*** Supplied material ***

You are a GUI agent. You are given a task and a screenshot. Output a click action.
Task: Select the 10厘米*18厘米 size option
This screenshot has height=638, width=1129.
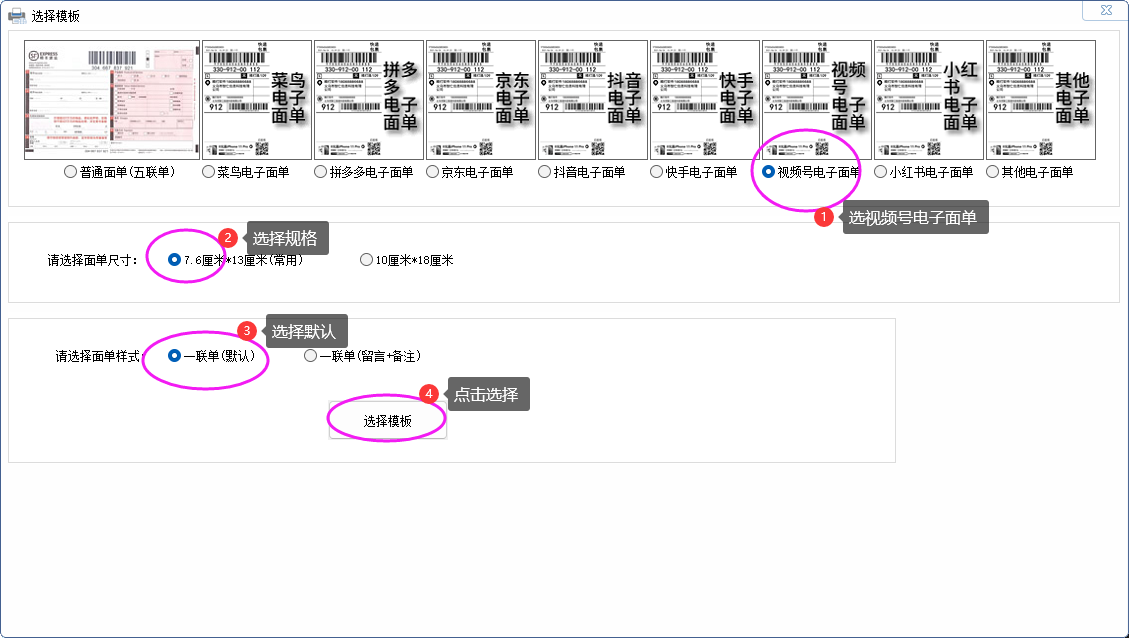[x=366, y=260]
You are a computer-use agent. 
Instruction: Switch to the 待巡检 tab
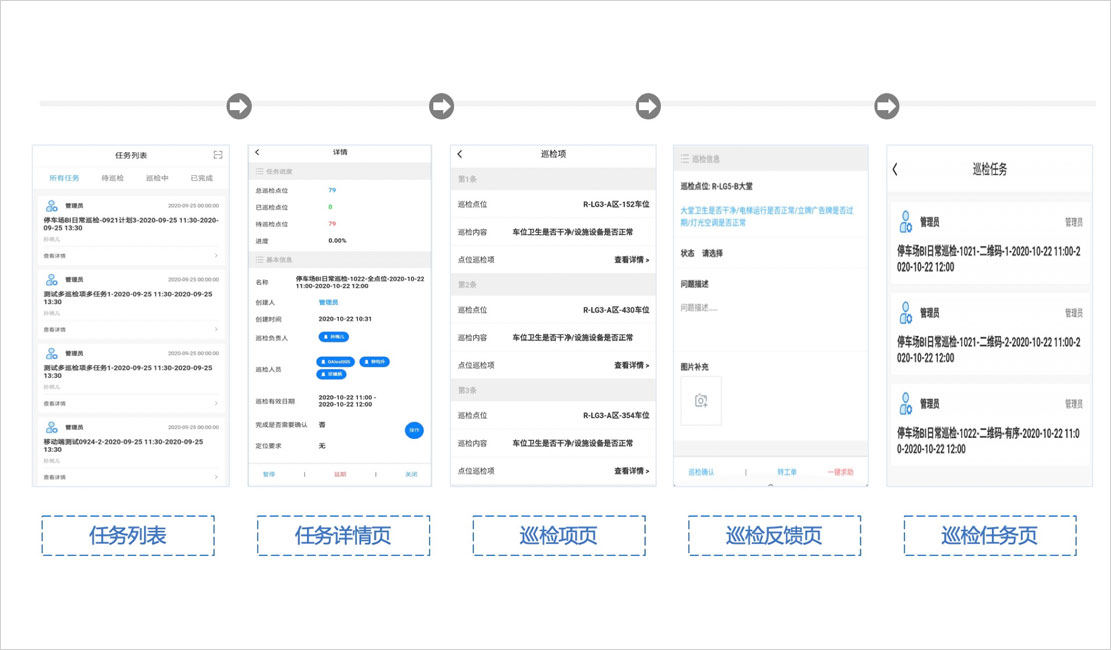pos(113,178)
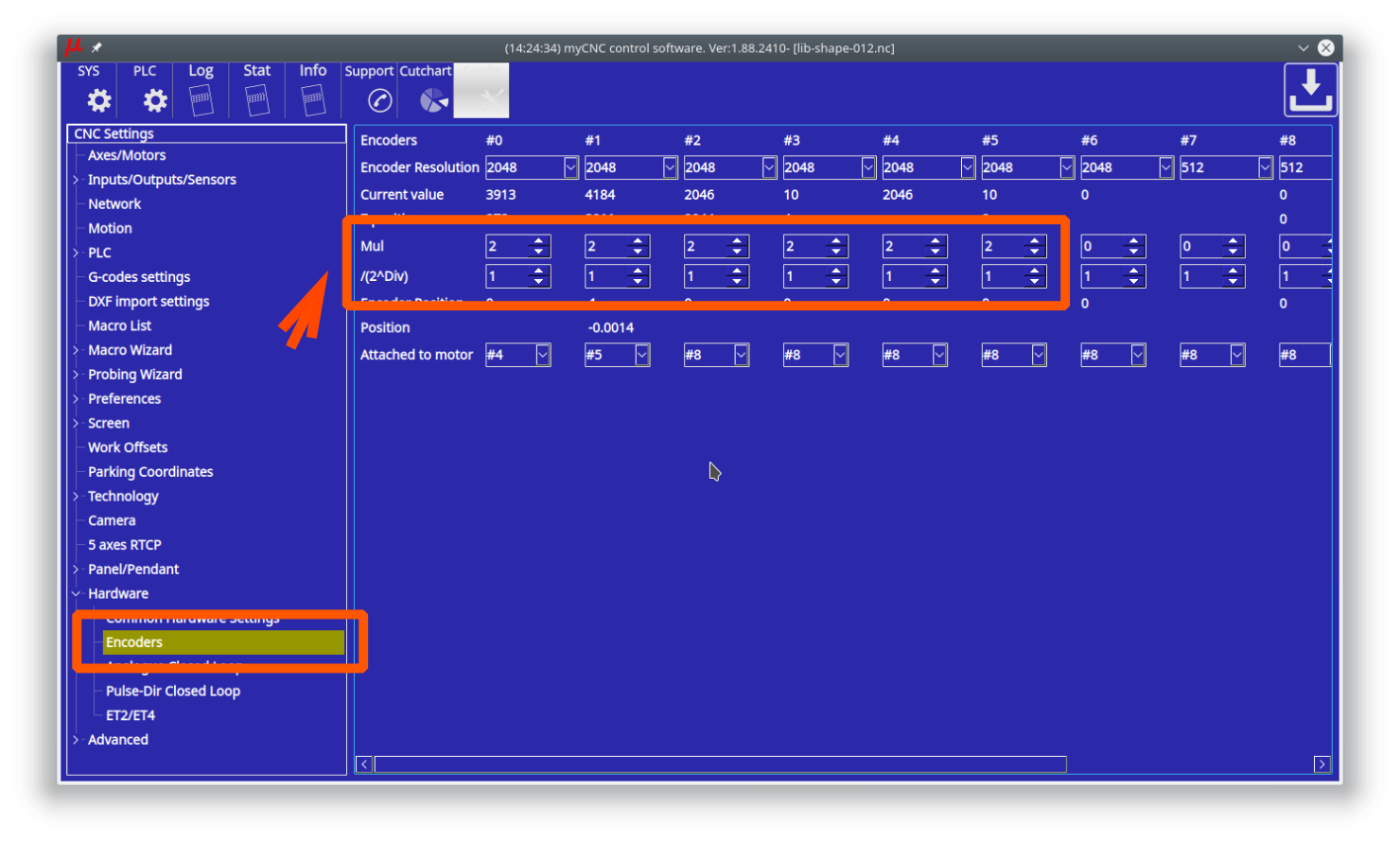Click the horizontal scrollbar right arrow

pyautogui.click(x=1321, y=764)
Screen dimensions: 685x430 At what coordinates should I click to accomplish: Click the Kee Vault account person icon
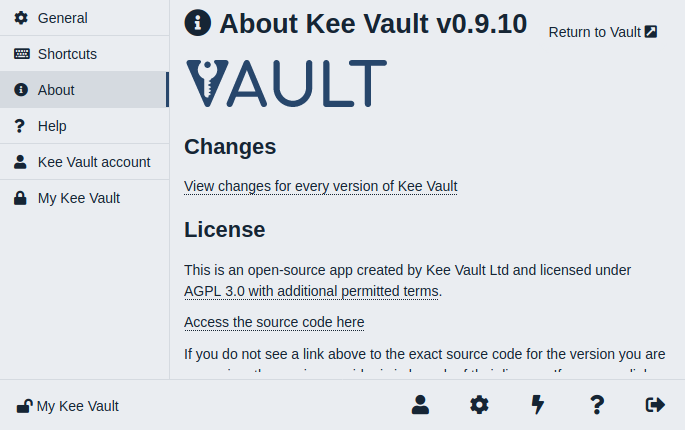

***

The answer must consist of every line from the entries that holds the string "agent".

- Exercise result -
You are a GUI agent. You are given a task and a screenshot. Output a click action.
You are a computer-use agent. 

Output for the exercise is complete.